Rencontre improbable

Rencontre improbable

Rencontre improbable

La célèbre pièce de théâtre “Rhinocéros” d’Eugène Ionesco est une satire de certains comportements humains face à l’émergence d’une idéologie, plus particulièrement de la lâcheté de la plupart des français sous l’occupation pendant la seconde guerre mondiale. Il décrit comment un phénomène minoritaire mais violent peut entraîner l’incrédulité des habitants qui le rejettent dans un premier temps. Il montre que ce rejet est rapidement suivi d’une indifférence générale lorsque le phénomène s’amplifie. Les individus, la société dans son ensemble, s’accoutument en fait assez facilement à ce à quoi ils étaient théoriquement opposés. La passivité, le renoncement du peuple devant les régimes totalitaires semble être une règle qui défie les âges et les frontières.

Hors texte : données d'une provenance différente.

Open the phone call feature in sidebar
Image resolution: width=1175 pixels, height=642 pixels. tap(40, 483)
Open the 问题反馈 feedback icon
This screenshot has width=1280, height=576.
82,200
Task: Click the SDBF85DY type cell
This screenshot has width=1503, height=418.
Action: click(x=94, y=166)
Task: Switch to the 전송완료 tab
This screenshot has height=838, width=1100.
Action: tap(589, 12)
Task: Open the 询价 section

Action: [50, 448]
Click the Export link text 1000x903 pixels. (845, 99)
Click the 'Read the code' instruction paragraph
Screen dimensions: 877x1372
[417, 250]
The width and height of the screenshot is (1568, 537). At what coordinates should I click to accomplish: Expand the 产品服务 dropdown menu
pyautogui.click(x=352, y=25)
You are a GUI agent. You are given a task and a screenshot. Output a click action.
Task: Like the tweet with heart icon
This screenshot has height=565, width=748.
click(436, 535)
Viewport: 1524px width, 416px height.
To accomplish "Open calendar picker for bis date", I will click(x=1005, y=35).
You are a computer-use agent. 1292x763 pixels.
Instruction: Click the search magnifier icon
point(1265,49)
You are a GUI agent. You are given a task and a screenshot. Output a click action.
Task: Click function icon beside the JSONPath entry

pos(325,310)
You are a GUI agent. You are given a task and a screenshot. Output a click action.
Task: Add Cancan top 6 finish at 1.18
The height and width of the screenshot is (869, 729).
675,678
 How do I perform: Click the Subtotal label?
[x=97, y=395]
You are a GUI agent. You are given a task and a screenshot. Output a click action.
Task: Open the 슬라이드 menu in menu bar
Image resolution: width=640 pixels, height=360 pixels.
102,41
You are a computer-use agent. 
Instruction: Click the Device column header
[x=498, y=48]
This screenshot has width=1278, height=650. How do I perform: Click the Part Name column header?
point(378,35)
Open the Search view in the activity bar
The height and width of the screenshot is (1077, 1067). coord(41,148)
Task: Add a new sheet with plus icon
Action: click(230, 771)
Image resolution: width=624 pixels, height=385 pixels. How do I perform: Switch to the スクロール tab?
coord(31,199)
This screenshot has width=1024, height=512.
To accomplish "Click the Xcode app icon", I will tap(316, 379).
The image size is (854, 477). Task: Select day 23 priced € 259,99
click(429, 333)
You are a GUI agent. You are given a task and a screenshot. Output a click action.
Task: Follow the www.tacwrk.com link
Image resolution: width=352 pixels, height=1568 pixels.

Franck Pavloff ne parlait pas d’autre chose dans sa nouvelle “Matin brun” (1998), une métaphore antifasciste contre la pensée unique qui décrit comment, les libertés peuvent être subrepticement ôtées, sans que personne ne se révolte. C’est aussi ce que Mathieu Kassovitz dénonce dans son film “La Haine” sorti en 1995. Un personnage y raconte l’histoire d’un type en train de tomber du haut d’un immeuble et qui dit à chaque étage : “Jusqu’ici tout va bien !”

L’allégorie de la grenouille est une petite fable qui illustre parfaitement ce comportement humain : Imaginez une marmite remplie d’eau froide dans laquelle nage tranquillement une grenouille. Vous allumez un feu sous la marmite. Lorsque l’eau est tiède le batracien est ravi et continu sa nage. La température continue de grimper et l’eau devient chaude, pas trop chaude mais juste assez pour alanguir la grenouille qui continue de nager dans sa marmite. Même l’eau devenue trop chaude pour le petit animal ne suffit pas à le faire réagir et il advint ce qui doit advenir : La grenouille finit par mourir sans s’être enfuie… C’est triste, surtout si l’on sait qu’une grenouille plongée directement dans une eau un peu trop chaude bondirait aussitôt hors de la marmite…

Alors, réveillez-vous, indignez-vous, comme disait Stéphane Hessel, sortez de votre torpeur et commencez à vous poser enfin les vraies questions… Et surtout, réapprenez à vous émouvoir devant la beauté du monde.